ParaMonte Fortran 2.0.0
Parallel Monte Carlo and Machine Learning Library
See the latest version documentation.
pm_distanceHellinger Module Reference

This module contains classes and procedures for computing the Hellinger statistical distance between two probability distributions. More...

Data Types

interface  getDisHellSq
 Generate and return the square of the Hellinger distance of two univariate (discrete or continuous) distributions. More...
 

Variables

character(*, SK), parameter MODULE_NAME = "@pm_distanceHellinger"
 

Detailed Description

This module contains classes and procedures for computing the Hellinger statistical distance between two probability distributions.

The Hellinger distance (which is also closely related to the Bhattacharyya distance) is used to quantify the similarity between two probability distributions.
The Hellinger distance is defined in terms of the Hellinger integral, which was introduced by Ernst Hellinger in 1909.
It is also sometimes called the Jeffreys distance.

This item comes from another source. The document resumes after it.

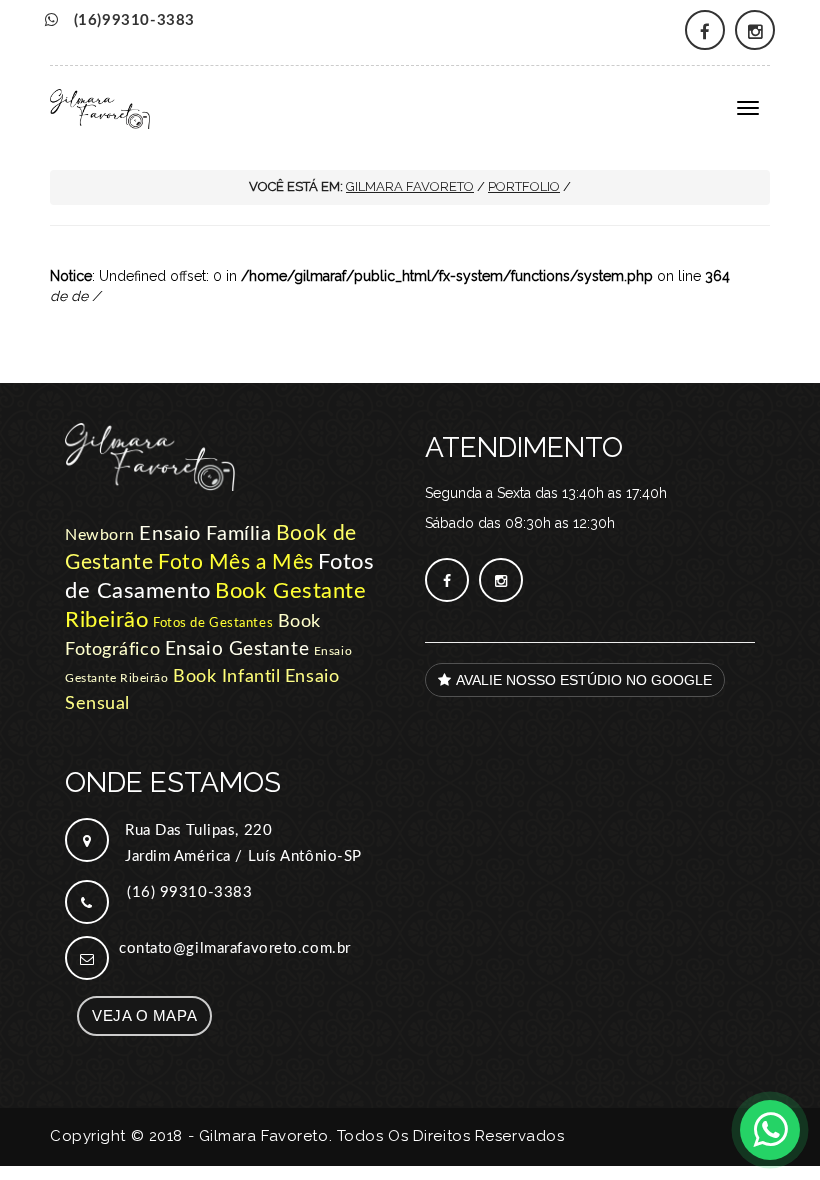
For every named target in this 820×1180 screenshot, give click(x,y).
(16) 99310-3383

Definition using Measure Theory

Let \(P\) and \(Q\) denote two probability measures on a measure space \(\mathcal{X}\) that are absolutely continuous with respect to an auxiliary measure \(\lambda\).
The square of the Hellinger distance between \(P\) and \(Q\) is defined as the quantity,

\begin{equation} H^{2}(P, Q) = {\frac{1}{2}} \int_{\mathcal{X}} \left( {\sqrt{p(x)}} - {\sqrt {q(x)}} \right)^{2} \lambda(dx) ~. \end{equation}

where, \(P(dx) = p(x)\lambda(dx)\) and \(Q(dx) = q(x)\lambda(dx)\), that is \(p\) and \(q\) are the Radon–Nikodym derivatives of \(P\) and \(Q\) respectively with respect to \(\lambda\).
This definition does not depend on \(\lambda\), that is, the Hellinger distance between \(P\) and \(Q\) does not change if \(\lambda\) is replaced with a different probability measure with respect to which both \(P\) and \(Q\) are absolutely continuous.
For compactness, the above formula is often written as,

\begin{equation} H^{2}(P,Q) = {\frac{1}{2}}\int_{\mathcal {X}}\left({\sqrt {P(dx)}}-{\sqrt {Q(dx)}}\right)^{2} ~. \end{equation}

Definition using Probability Theory

To define the Hellinger distance in terms of elementary probability theory, let \(\lambda\) be the Lebesgue measure, so that \(f = \frac{dP}{d\lambda}\) and \(q = \frac{dQ}{d\lambda}\) are simply probability density functions.
The squared Hellinger distance can be then expressed as a standard calculus integral,

\begin{equation} H^{2}(f,g) = {\frac {1}{2}}\int \left({\sqrt {f(x)}}-{\sqrt {g(x)}}\right)^{2}\,dx=1-\int {\sqrt {f(x)g(x)}}\,dx ~, \end{equation}

where the second form can be obtained by expanding the square and using the fact that the integral of a probability density over its domain equals \(1\).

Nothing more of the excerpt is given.